RECORDS FOR THIS EXERCISE below:

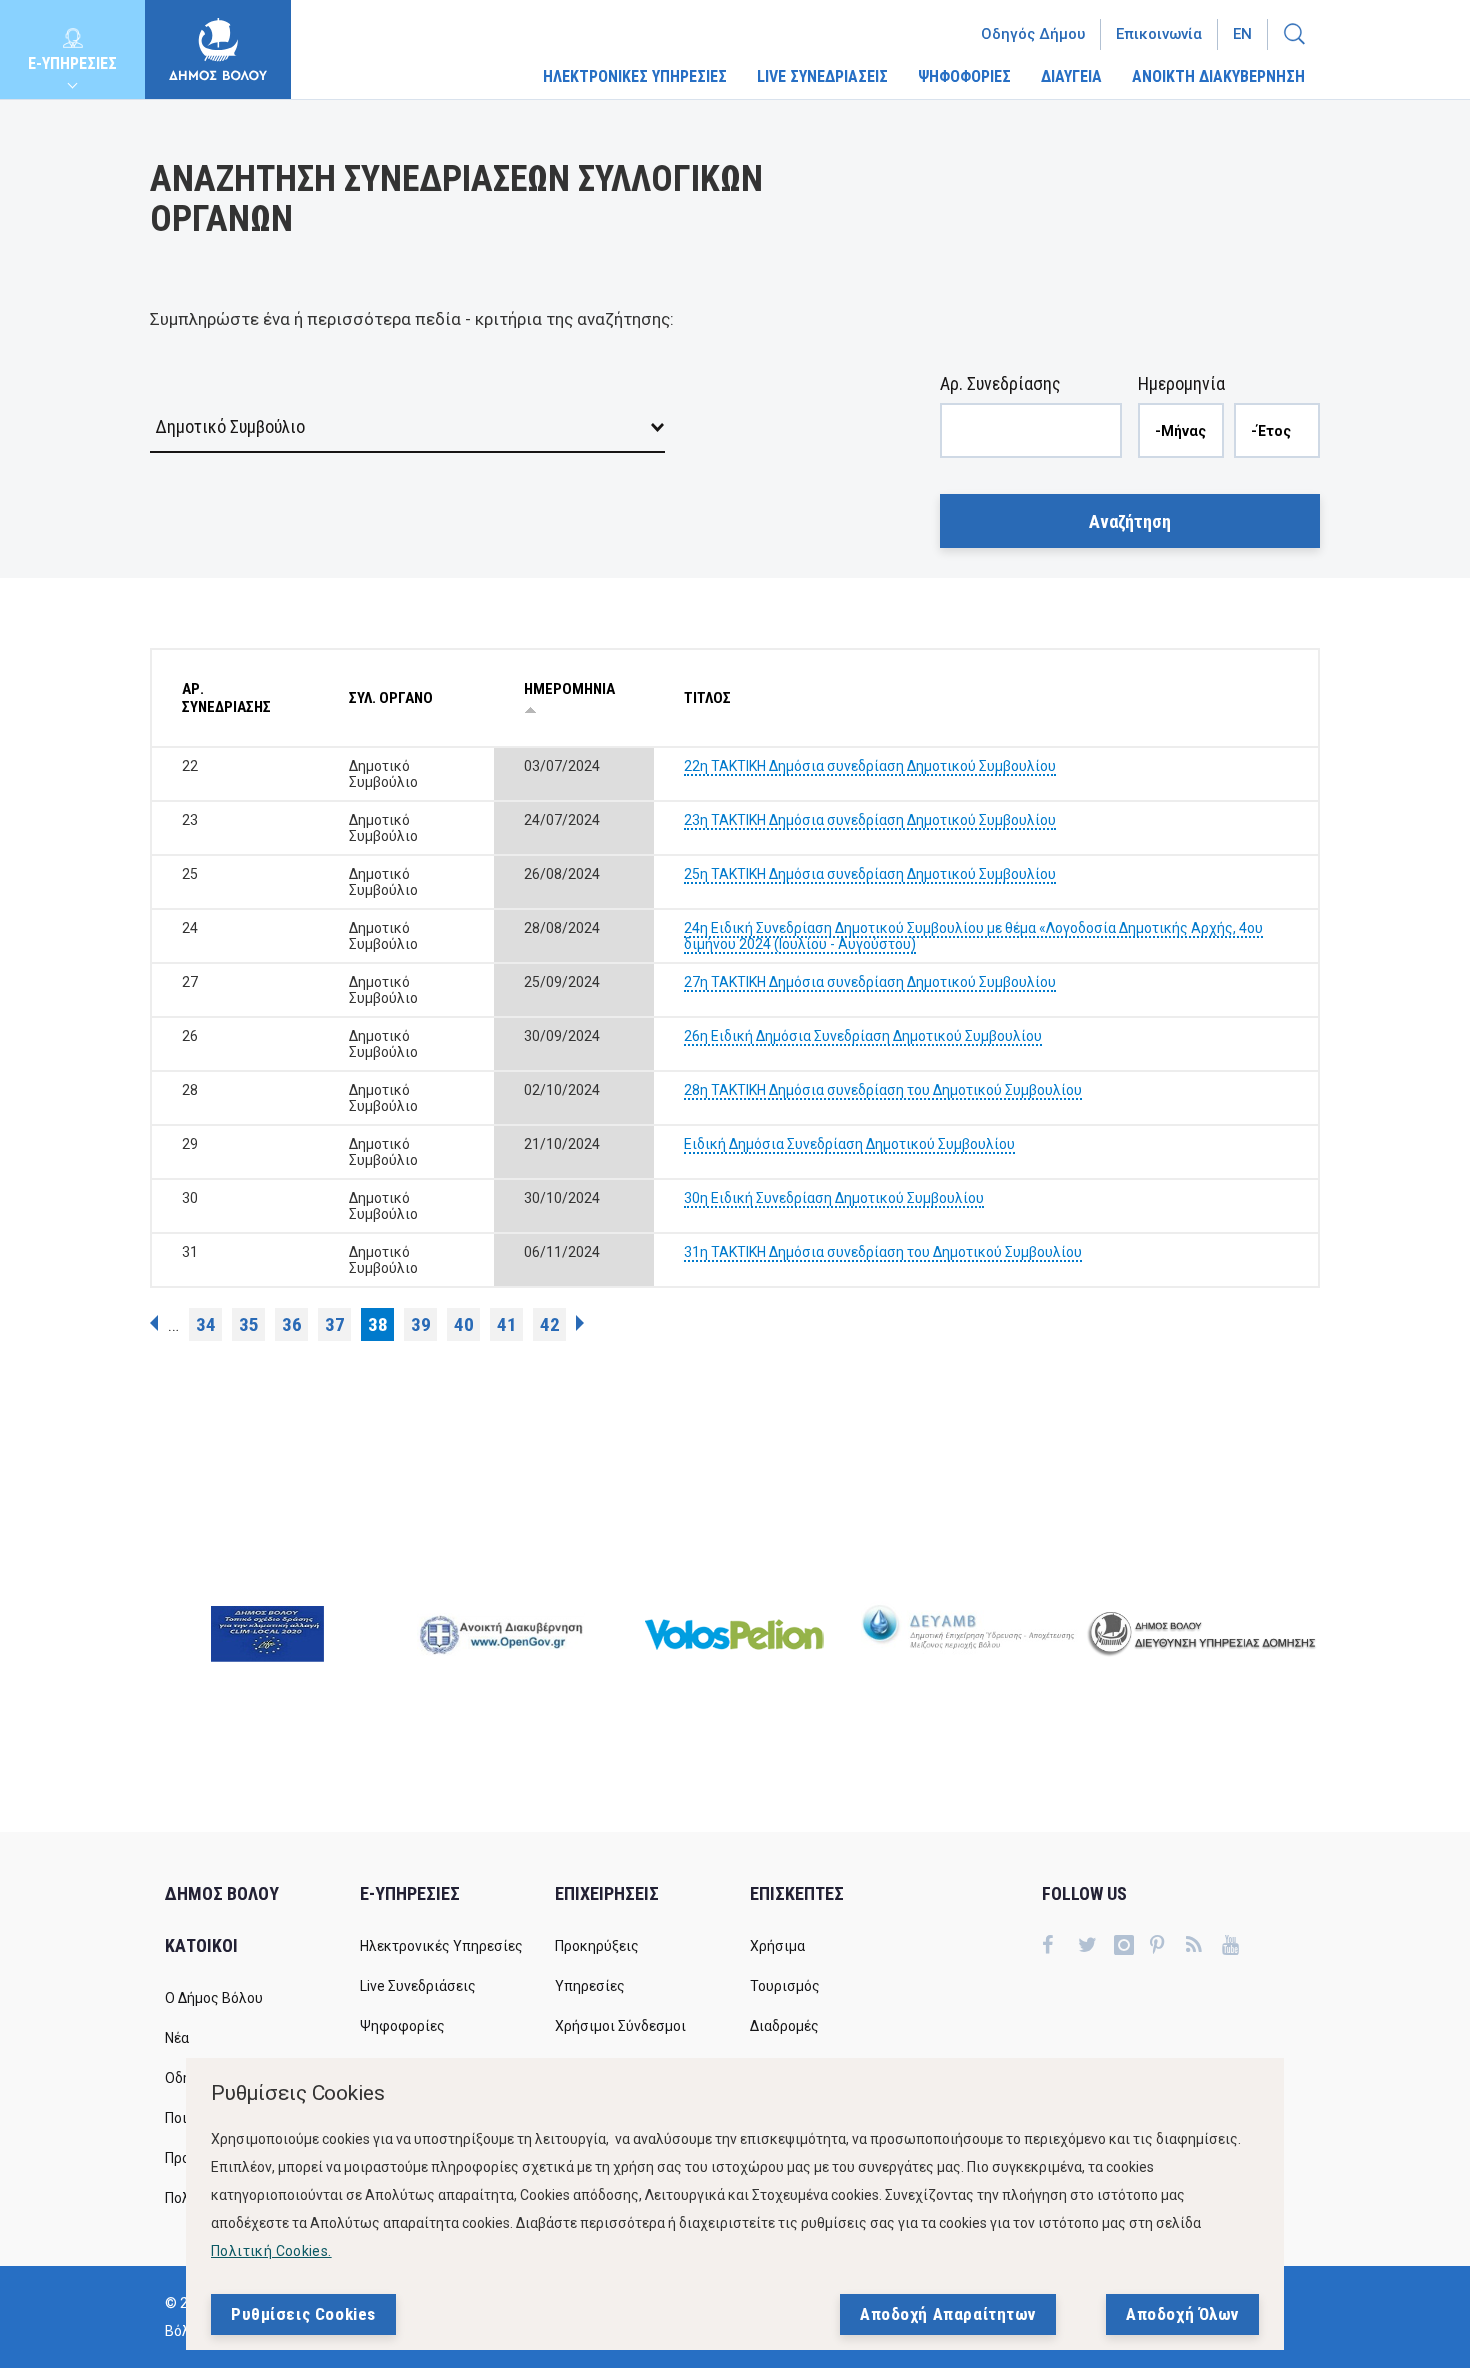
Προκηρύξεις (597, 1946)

End of RECORDS FOR THIS EXERCISE.
RECORDS FOR THIS EXERCISE below:

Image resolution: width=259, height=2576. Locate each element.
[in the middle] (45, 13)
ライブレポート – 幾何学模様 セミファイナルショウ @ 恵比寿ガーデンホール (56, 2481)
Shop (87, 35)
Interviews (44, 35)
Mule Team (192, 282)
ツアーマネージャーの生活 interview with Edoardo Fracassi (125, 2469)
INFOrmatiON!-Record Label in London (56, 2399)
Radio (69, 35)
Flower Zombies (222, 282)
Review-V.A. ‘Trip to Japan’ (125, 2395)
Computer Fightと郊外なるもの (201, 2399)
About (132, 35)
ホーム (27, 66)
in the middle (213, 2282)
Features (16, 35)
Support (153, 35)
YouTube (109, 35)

End of RECORDS FOR THIS EXERCISE.
RECORDS FOR THIS EXERCISE below:

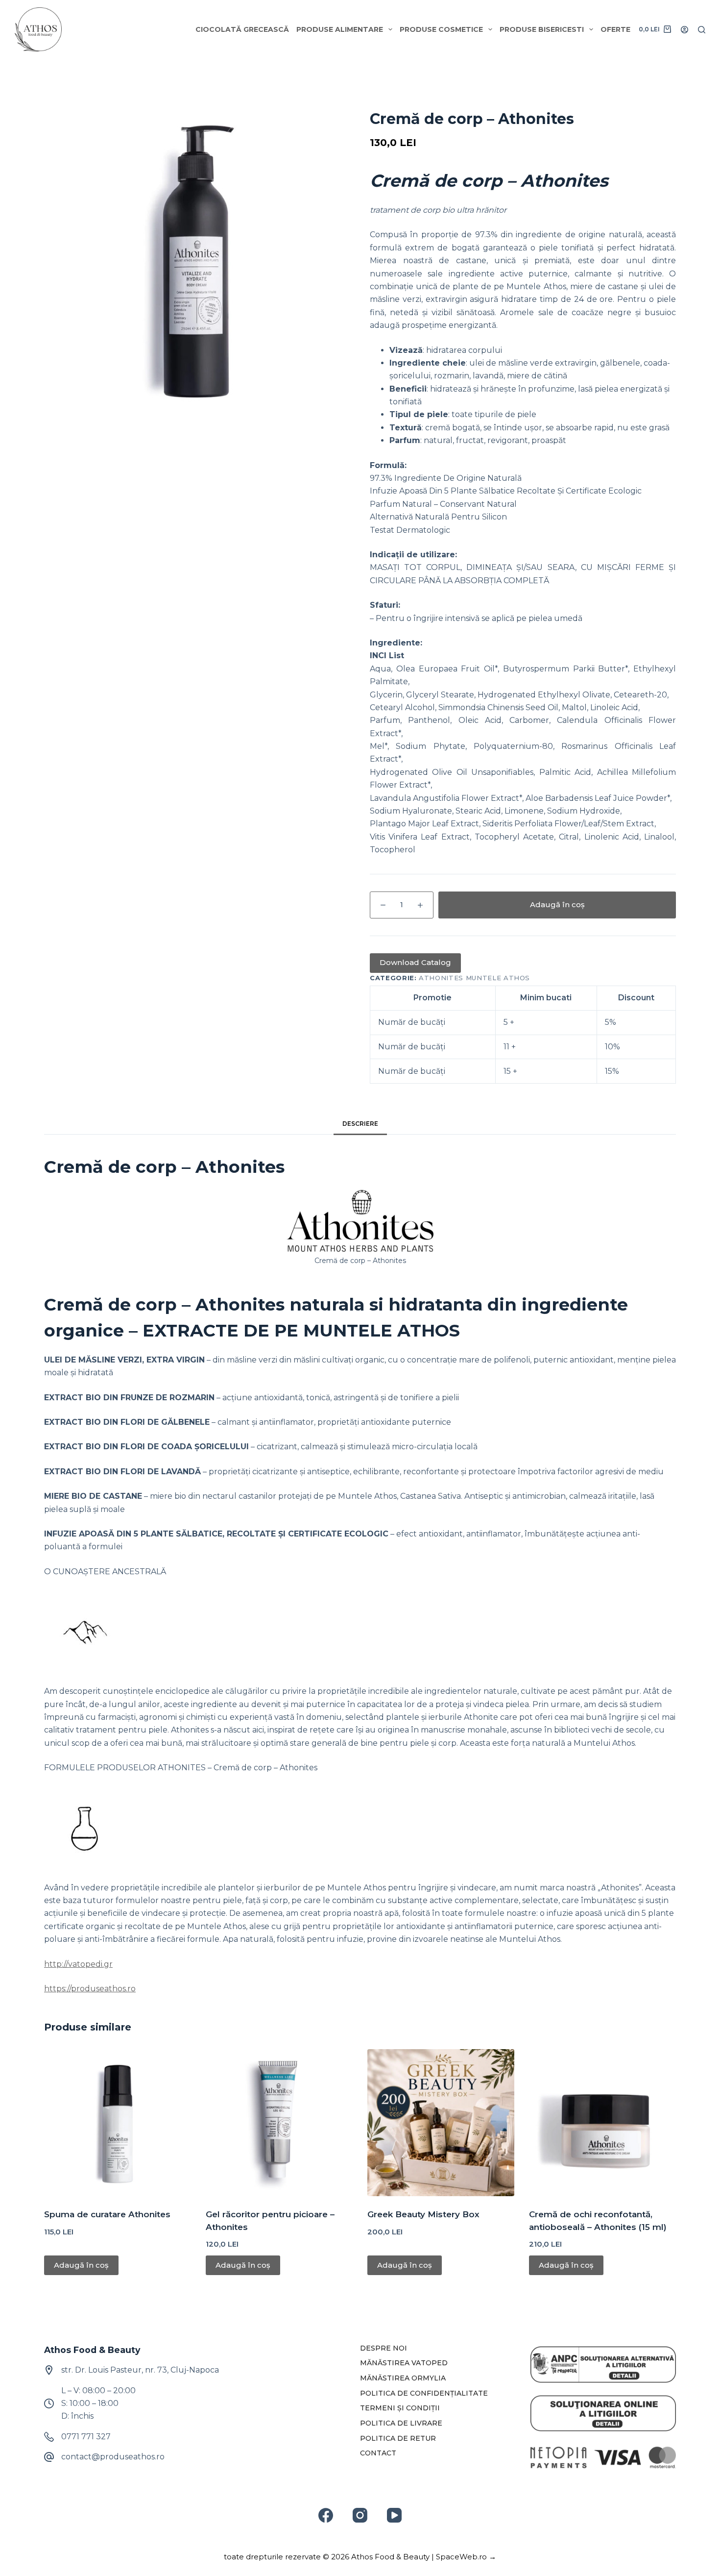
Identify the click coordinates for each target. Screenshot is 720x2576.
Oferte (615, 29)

End of RECORDS FOR THIS EXERCISE.

Only lines holding the word "each" belong in the answer; copy all of them from the records.

Image resolution: width=259, height=2576. Locate each element.
Identify the click coordinates for each target. Screenshot is 720x2576.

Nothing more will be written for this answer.